Obesity is a risk factor for periodontitis and tooth loss and is also strongly connected with Crohn’s disease [39, 40]. Carnitine transport and metabolism is affected by the SNPs mentioned above. Plasma carnitine and muscle strength are different between women and men [41]. In the present study, muscle strength was closely related to obesity but not to genotypes related to diminished tooth loss. However, carnitine disposition modified by the OCTN transporters may be related to muscle strength with sex differences [7, 37]. Also, an association between periodontitis and tooth loss with muscle strength (measured by hand grip strength) was reported [42]. Sex differences were described in all these studies leading to the conclusion that body shape differences are important [43]. Moreover, hormonal influences are to taken into account as there is a reason to presume that hormones interfere with carnitine metabolism und transport [41, 44]. We found differences between pre- and postmenopausal women in the association with muscle strength but not with tooth loss. Sex differences in body fat distribution usually characterized as gynoid or android obesity are determinant for systemic diseases and encompass inherited and metabolic impact on health including tooth retention or loss [45, 46]. With respect to sex differences, it is known that extra-intestinal manifestations of inflammatory bowel diseases are more prevalent in female patients than in males [47].

Under the impression that there are doubts about these unexplainable results, we analyzed different subgroups, such as different age groups, two polymorphisms, different baseline teeth, differentiating between extent of tooth loss, pre- and postmenopausal women. In every case, identical results were achieved in female participants. Nevertheless, some open questions remain to be clarified.

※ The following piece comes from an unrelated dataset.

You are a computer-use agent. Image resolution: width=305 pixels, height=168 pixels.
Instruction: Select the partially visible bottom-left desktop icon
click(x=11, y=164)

In the genetic relationships to tooth loss shown, we found no connection to periodontal parameters such as attachment loss or probing depth. Residual confounding may be assumed. Still the biological basis remains vague, even though the possibility of an unknown genetic trait in women is conceivable.

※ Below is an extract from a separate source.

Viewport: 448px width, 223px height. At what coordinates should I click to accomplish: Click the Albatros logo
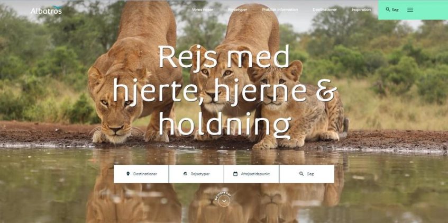46,10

In this study, it was not possible to draw a causal connection between the reported tooth loss and the OCTN1/2 polymorphisms. This was a general population study without selection for any disease state, let alone for intestinal bowel diseases. Hand grip strength and fat and impedance analyses of fat distribution were not available in the baseline data but only in the follow-up. Nevertheless, there are some parallels between peculiarities of tooth loss related to adiposity with those diseases associated with the SNPs studied, and the sex differences underlying all of them. The study needs replication in independent populations before reliable conclusions should be drawn. Such sex-specific data could allow clinicians to better tailor prophylaxis or care to individuals.